Install dependencies:
pip install langchain-tests pytest python-dotenv
Test File Structure
Place test files following standard unit test directory conventions:
src/<models_dir>/<model_name>/
├── __init__.py
├── chat_model.py
└── ...
tests/
└── test_chat_<model_name>.py
Standard Test Class
For a new provider (e.g., Qwen, GLM), create a test class that inherits from ChatModelIntegrationTests and provides the following properties:
from __future__ import annotations
import pytest
from dotenv import load_dotenv
from langchain_core.language_models import BaseChatModel
from langchain_tests.integration_tests import ChatModelIntegrationTests
from models.qwen.chat_model import ChatQwen # replace with the actual import path
load_dotenv()
class TestChatQwen(ChatModelIntegrationTests):
@property
def chat_model_class(self) -> type[BaseChatModel]:
return ChatQwen
@property
def chat_model_params(self) -> dict:
return {
"model": "qwen-plus",
"temperature": 0,
}
Required Properties
| Property | Description |
|---|---|
chat_model_class |
Returns the chat model class under test. |
chat_model_params |
Parameters for creating an instance. Must include model; temperature: 0 is recommended for deterministic results. |
Running Tests
# Run tests for a single model
pytest tests/test_chat_<model_name>.py -v
# Skip tests marked as xfail (run only expected passes)

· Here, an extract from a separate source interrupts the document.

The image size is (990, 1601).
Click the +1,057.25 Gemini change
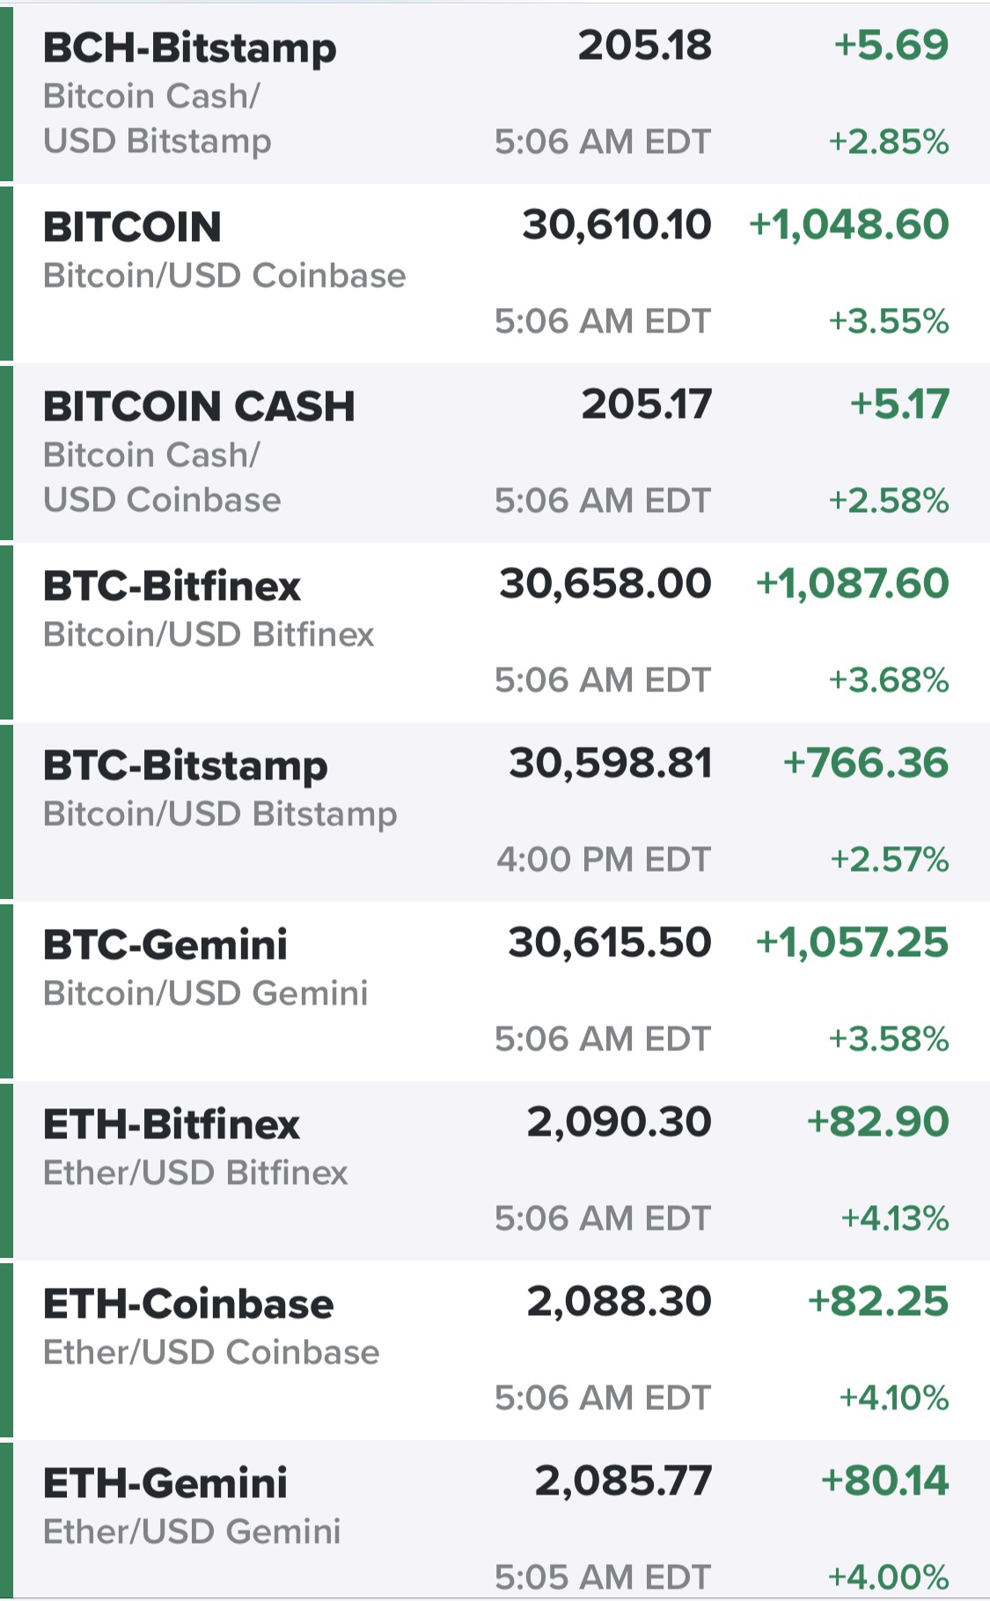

pytest tests/test_chat_<model_name>.py -v -m "not xfail"
# Run all model tests
pytest tests/ -v
Common Issues
After setting up the test, you will likely encounter the following issues. Address them before concluding tests pass.
Model package not importable
By default, the <models_dir>/ directory is not installed as a Python package, so from <models_dir>.xxx import ... in tests will fail. Two changes are needed in pyproject.toml:
1) Add build-system config:
[build-system]
requires = ["hatchling"]
build-backend = "hatchling.build"
[tool.hatch.build.targets.wheel]
packages = ["<models_dir>"]
2) Install in editable mode:
uv pip install -e .
Without this, pytest fails with ModuleNotFoundError: No module named '<models_dir>'.
Async tests not running (pytest-asyncio strict mode)
pytest-asyncio defaults to Mode.STRICT, which requires every async test to have an @pytest.mark.asyncio decorator. langchain_tests async methods lack this decorator.
Add to pyproject.toml:
[tool.pytest.ini_options]
asyncio_mode = "auto"
Without this, all async tests (test_ainvoke, test_astream, test_abatch, etc.) fail with "async def functions are not natively supported."